Stored data:
◆ ◆ ◆ ◆ ◆ ◆ ◆

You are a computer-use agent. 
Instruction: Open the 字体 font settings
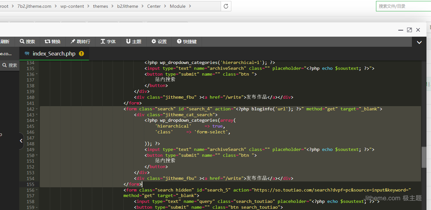(108, 42)
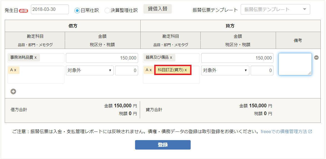Open debit side 対象外 tax category dropdown
The width and height of the screenshot is (326, 159).
pyautogui.click(x=89, y=70)
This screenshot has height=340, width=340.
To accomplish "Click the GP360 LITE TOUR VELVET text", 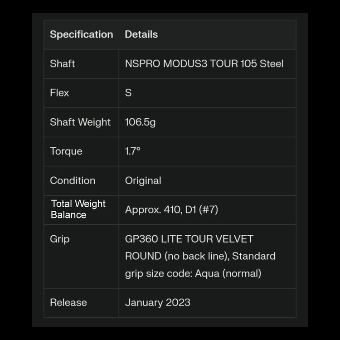I will tap(189, 239).
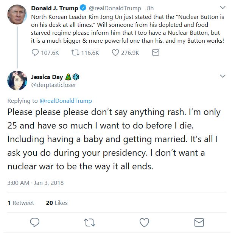Open the dropdown chevron on Trump's tweet

coord(223,8)
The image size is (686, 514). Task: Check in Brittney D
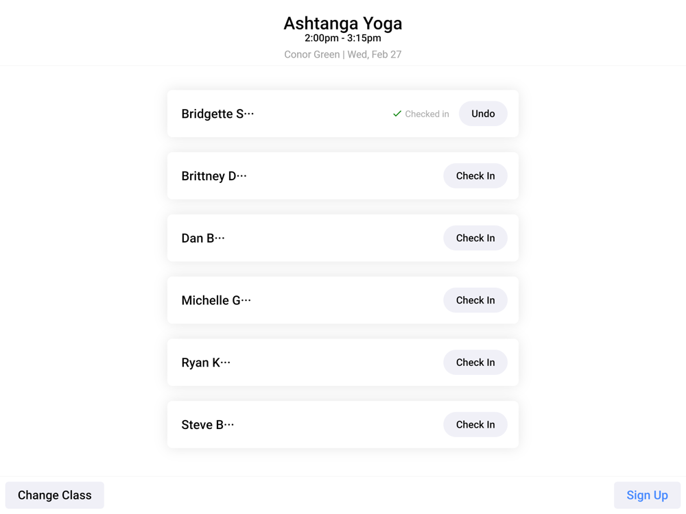coord(475,176)
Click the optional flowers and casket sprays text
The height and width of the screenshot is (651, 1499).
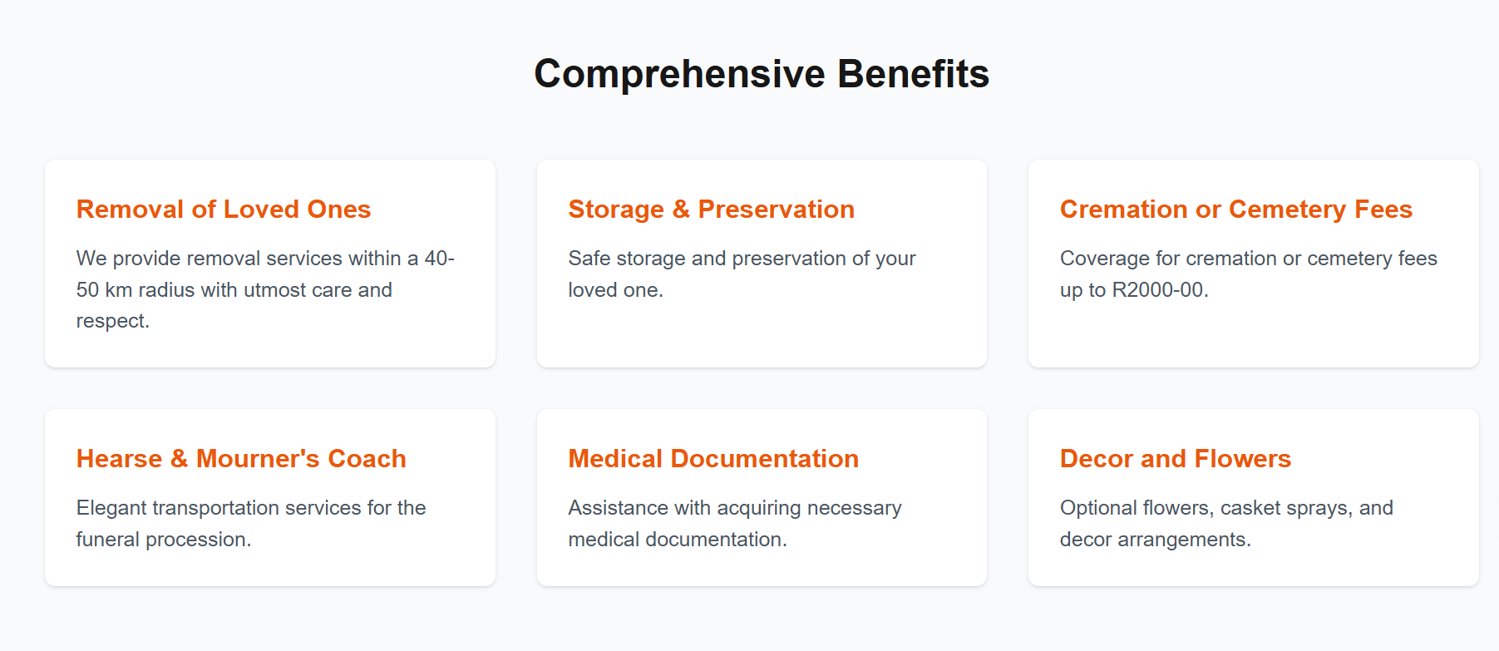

◆ ◆ ◆ ◆ ◆ ◆ ◆

Task statement:
Exactly the lines from the one that contains "The image size" through the last line of the records should be set down, and the pictures should be dropped.

Solved exercise:
The image size is (686, 514). Task: Check in Brittney D
coord(475,176)
Click the optional flowers and casket sprays text
The height and width of the screenshot is (651, 1499).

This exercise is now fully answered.